A few people have recently asked me what this "Big Data" thing is in
biology. It's not an easy question to answer, though, because
biology's a bit peculiar, and a lot of Big Data researchers are not
working in bio. While I was thinking about this I kept on coming up
with anecdotes -- and, well, that turned into this: the Top 12 Reasons
You Know You Are a Big Data Biologist.
- You no longer get enthused by the prospect of more data.
I was at a conference a few months back, and an Brit colleague of mine
rushed up to me and said, "Hey! We just got an Illumina HiSeq! Do you
have anything you want sequenced?" My immediate, visceral response
was "Hell no! We can't even deal with a 10th of the sequence we've
already got! PLEASE don't send me any more! Can I PAY you to not send
me any more?"
- Analysis is the bottleneck.
I'm dangerously close to genomics bingo here, but:
I was chatting with a colleague in the hallway here at MSU, pitching
some ideas about microbiome work, and he said, "What a good idea! I
have some samples here that I'd like to sequence that could help with
that." I responded, "How about we stop producing data and think about
the analysis?" He seemed only mildly offended -- I have a rep, you
see -- but biology, as a field, is wholly unprepared to go from
data to an analyses.
My lab has finally turned the corner from "hey, let's generate more
data!" to "cool, data that we can analyze and build hypotheses from!"

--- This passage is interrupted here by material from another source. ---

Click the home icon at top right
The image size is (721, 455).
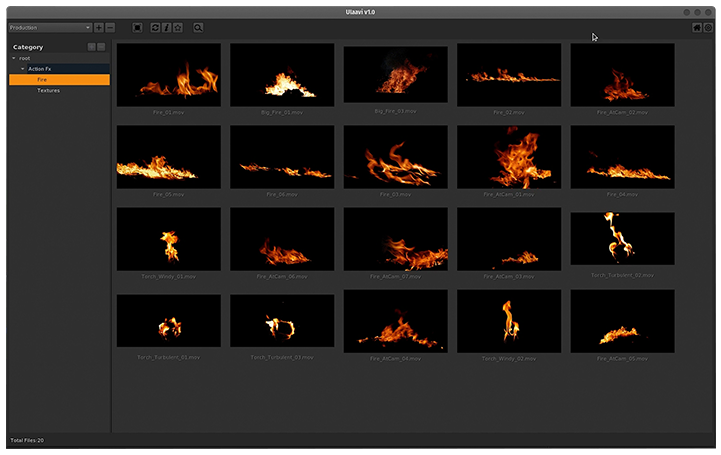pyautogui.click(x=697, y=28)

-- yeah, we're probably late bloomers, but after about 3 years of tech
development, there's very little we can't do at a basic sequence
level. Analysis at that level is no longer the bottleneck. Next
step? Trying to do some actual biology! But we are working in a few
very specific areas, and I think the whole field needs to undergo this
kind of shift.
- You've finally learned that 'for' loops aren't all they're cracked up to be.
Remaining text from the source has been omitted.